Sponsored Content: The Truth About Nuclear Cyber Security

Most likely you have seen recent news stories about Russian hackers targeting U.S. nuclear power plants.

While the initial reports gained much media attention, the follow up reports quoting federal officials stressing that safety and reactor operations were not compromised received fewer headlines.

In Canada, Now Magazine ran an opinion piece on March 20 in its news section that was written by the director of the Ontario Clean Air Alliance (OCAA), which is an anti-nuclear advocacy group.

The writer focused on the initial Russian hack reports and selectively edited a quote from Ontario Premier Kathleen Wynne to bolster the OCAA’s argument that nuclear facilities in Ontario are at risk of a cyber-attack.

Here’s the Premier’s full quote from a March 16 scrum, with what was edited out in the op-ed in italics: “Well, it’s a very serious question and our nuclear industry here in Ontario is very very strong. It is world renowned. There are very deep and prudent protections in place but it is something that obviously we are constantly asking about and making sure all precautions are being taken.”

In fact, there is no risk to the operations of nuclear power plants from a cyber-attack because the reactors and control rooms are not connected to the Internet. Nuclear power plants are some of the best protected infrastructure systems. They are designed to be disconnected from the Internet and other networks, preventing hackers from accessing plant operations or safety systems

As reported last week by Forbes, “Fortunately, while the Russians may be able to disrupt electricity transmission in general, and electricity generation from many power plants like natural gas and wind farms, they can’t hack into nuclear power plant operations. Nuclear plants are still mostly analog and not connected to the Internet. On purpose.”

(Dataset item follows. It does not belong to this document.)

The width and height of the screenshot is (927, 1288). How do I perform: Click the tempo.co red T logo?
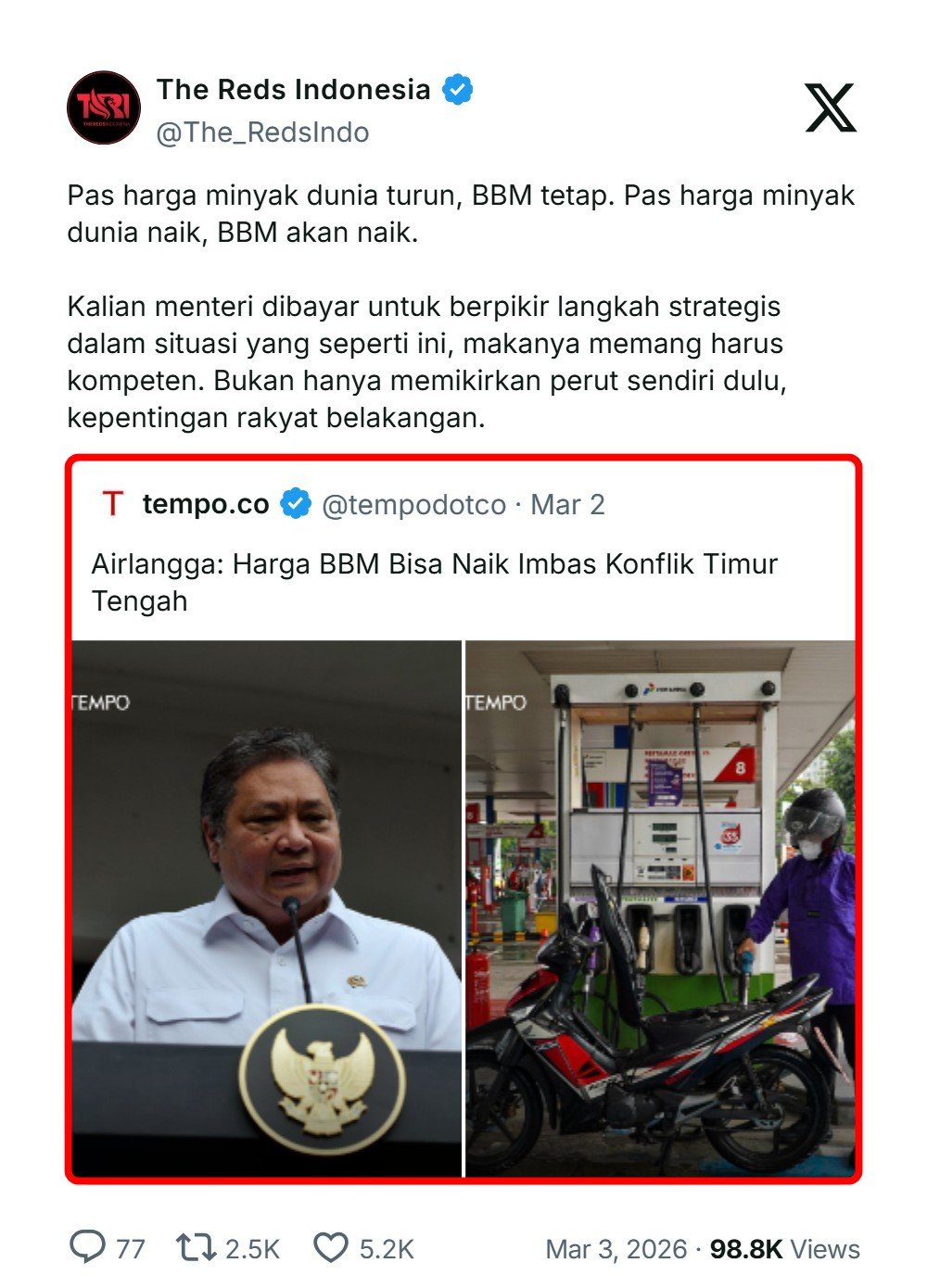tap(113, 504)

In Canada, the nuclear industry is aware of the potential threat that a cyber breach poses and has developed strong security safeguards in collaboration with the Canadian Nuclear Safety Commission, the International Atomic Energy Agency and numerous other international organizations to ensure the safe and reliable operations of its power facilities

John Barrett is President and CEO of the Canadian Nuclear Association in Ottawa.